> **Task inputs**:
────────────────────────────────────────
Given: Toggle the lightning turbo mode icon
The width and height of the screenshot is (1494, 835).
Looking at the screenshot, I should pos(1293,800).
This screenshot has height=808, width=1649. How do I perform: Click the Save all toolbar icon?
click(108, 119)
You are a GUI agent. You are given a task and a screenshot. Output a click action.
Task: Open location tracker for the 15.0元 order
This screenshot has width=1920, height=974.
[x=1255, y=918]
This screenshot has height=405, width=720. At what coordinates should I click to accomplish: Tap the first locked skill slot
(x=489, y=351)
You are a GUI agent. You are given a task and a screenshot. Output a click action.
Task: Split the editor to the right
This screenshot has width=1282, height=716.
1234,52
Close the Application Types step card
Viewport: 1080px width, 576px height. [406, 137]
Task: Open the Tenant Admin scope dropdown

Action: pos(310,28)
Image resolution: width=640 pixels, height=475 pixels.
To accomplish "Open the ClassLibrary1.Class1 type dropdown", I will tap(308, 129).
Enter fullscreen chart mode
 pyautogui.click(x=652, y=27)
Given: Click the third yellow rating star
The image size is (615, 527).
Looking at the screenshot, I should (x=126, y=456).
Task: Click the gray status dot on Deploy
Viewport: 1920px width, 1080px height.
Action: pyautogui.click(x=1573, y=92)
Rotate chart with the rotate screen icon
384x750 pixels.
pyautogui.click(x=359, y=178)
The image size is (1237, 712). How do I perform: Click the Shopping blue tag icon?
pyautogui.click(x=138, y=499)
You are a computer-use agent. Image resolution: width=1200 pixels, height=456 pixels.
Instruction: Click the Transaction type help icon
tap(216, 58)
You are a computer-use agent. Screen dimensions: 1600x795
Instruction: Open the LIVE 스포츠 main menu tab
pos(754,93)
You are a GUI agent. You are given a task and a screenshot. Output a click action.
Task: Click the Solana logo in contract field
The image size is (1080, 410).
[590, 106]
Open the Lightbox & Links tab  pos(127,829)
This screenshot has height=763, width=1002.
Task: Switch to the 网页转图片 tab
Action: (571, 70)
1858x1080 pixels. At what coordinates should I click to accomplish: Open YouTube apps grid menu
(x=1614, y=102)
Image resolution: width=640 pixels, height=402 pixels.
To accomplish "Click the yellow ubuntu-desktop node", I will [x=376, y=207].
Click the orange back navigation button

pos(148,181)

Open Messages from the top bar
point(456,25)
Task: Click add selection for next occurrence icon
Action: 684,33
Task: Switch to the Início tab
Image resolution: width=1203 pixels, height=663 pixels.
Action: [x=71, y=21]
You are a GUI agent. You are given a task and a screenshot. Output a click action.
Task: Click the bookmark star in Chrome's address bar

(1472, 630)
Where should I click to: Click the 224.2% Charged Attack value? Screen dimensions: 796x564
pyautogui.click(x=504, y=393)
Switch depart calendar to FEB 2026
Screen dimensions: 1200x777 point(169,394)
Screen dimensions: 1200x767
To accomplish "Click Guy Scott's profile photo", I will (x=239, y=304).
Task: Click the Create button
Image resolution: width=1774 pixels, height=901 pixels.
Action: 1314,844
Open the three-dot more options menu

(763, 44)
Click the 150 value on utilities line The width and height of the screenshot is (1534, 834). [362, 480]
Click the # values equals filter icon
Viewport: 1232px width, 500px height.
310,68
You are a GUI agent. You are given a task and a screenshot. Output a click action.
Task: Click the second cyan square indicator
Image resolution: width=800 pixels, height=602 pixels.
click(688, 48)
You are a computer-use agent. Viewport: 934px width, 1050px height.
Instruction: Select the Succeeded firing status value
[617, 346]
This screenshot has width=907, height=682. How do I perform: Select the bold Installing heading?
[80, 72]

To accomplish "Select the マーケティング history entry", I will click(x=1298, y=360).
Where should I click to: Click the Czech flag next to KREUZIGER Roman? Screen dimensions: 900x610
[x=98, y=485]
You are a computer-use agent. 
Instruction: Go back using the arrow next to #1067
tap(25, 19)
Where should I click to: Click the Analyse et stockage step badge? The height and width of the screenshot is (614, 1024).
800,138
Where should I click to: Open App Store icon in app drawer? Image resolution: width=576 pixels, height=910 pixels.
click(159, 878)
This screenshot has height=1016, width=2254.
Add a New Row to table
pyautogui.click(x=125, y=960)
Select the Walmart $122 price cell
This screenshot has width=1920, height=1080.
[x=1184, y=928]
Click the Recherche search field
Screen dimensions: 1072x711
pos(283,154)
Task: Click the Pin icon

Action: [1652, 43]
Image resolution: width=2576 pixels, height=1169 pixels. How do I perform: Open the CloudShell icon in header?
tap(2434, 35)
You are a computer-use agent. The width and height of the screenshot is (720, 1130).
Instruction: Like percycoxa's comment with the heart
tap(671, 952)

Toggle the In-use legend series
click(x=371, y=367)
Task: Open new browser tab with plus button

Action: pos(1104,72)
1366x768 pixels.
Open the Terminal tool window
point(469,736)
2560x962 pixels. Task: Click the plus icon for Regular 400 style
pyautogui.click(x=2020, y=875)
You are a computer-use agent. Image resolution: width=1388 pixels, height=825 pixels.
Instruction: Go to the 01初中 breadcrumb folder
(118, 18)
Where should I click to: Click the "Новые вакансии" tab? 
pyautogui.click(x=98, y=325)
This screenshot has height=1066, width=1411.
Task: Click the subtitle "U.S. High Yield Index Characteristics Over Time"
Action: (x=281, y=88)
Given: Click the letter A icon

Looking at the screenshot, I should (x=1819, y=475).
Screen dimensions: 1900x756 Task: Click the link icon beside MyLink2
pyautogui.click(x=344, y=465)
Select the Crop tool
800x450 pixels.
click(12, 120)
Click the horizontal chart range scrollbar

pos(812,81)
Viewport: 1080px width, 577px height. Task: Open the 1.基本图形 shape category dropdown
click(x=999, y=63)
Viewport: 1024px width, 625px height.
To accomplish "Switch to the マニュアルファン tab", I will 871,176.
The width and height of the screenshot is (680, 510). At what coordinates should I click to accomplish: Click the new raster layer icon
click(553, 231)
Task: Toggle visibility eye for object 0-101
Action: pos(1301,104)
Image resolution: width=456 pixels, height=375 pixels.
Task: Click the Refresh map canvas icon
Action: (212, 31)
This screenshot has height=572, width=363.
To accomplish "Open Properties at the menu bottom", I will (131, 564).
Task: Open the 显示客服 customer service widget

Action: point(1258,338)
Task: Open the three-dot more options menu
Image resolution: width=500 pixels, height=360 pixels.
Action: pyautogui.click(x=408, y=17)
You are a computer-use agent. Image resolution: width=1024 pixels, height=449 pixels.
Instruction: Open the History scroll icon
────────────────────────────────────────
Copy out every line of the material above that contains the string "field".

Task: Click the Solana logo in contract field
Click the Recherche search field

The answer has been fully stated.